Go Tools: The Compiler — Part 1 Assembly Language and Go

https://medium.com/martinomburajr/go-tools-the-compiler-part-1-assembly-language-and-go-ffc42cbf579d

Martin Ombura Jr.

The Go compiler is at the heart of Go’s build process, taking code and generating executables from that code. Go’s compiler is available for those interested to tinker with it using the **go tool compiler**command.

Assembly and the Assembler

Assembly is programming language meant to be understood by humans, and is often characterized as a low-level programming language. In some languages, the compiler generates assembly language. In most cases Assembly is the penultimate step in the hierarchy of programming abstractions before you know how to speak to the machine.

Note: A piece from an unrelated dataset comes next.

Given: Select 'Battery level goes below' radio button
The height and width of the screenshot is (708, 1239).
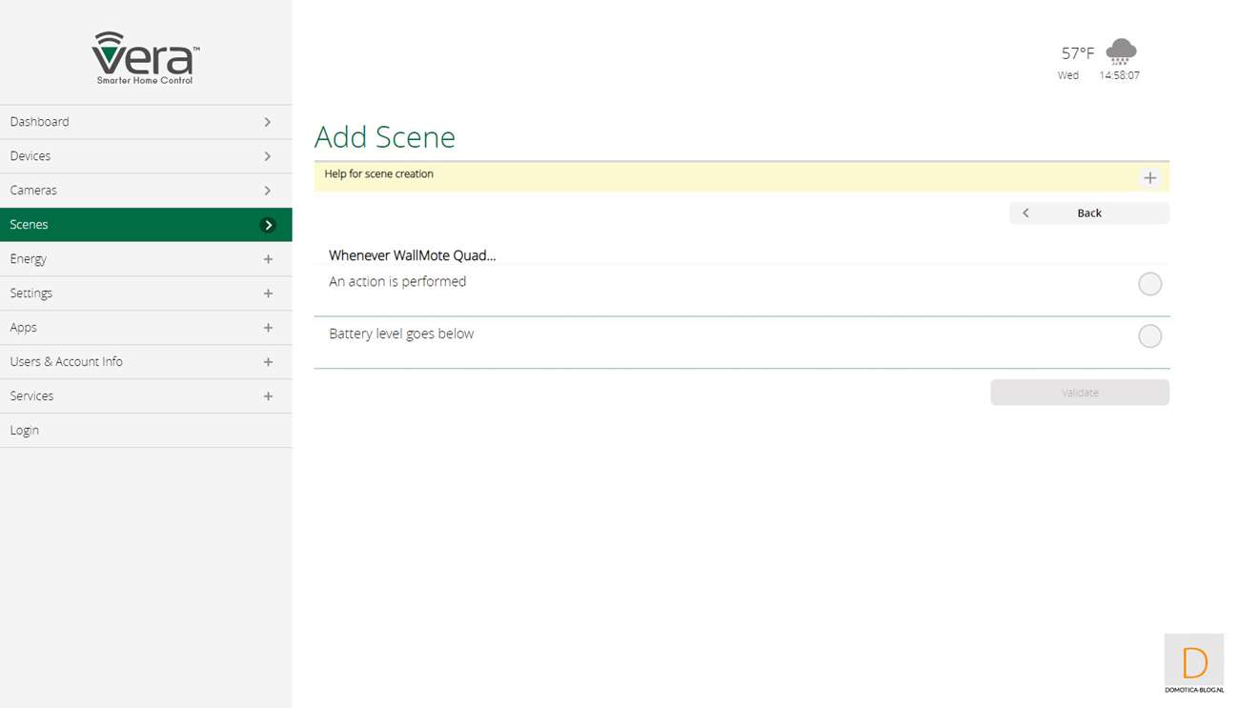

Assembly cannot be directly executed as machine code or by the host machine, and it needs an assembler (which is just another program) to be able to convert it into machine code. Assembly differs from machine code in that, assembly does not contain binaries, it cannot be directly executed by machine code and assembly is meant to be “human readable”. Typically as you ascend the hierarchy of programming abstractions. e.g. from high-level programming languages, to low-level ones, more emphasis is placed on interfacing with the actual characteristics of the architecture you’re running on. This arguably makes assembler highly relevant when pursuing performance or accessing low-level hardware functionality such as in embedded systems.

Low Level Golang Primitives

Assembler gives access to the runtime which allows for functionality such as context switching and better access to the stack, that allows for efficient communication of data in primitives such as channels. One interesting use case is the math/big package in the Go standard library.

How Assembly is used in Go

Compiler Architecture

In a talk given by Rob Pike, he walked through some of the compilers architectural changes from early versions of the Go language, to modern day implementation. The figure shown below (Figure 1), showcases a variety steps compilers can take to transform code to linked programs.

The top row, is the canonical way programs that use assembly compile code. Code is compiled into assembly, and that assembly code is then linked. gcc is an example of a compiler that does this. The red dotted line describes binary representation of pseudo instructions that are generated at that point. The subsequent rows represent how [**Plan9**](https://en.wikipedia.org/wiki/Plan_9_from_Bell_Labs) architectures go about creating executable binaries from code.

As of Go 1.3, in a bid to rid the Go standard library (STL) of C code, the Go language designers opted for a trade off that would sacrifice compile speeds, for faster builds.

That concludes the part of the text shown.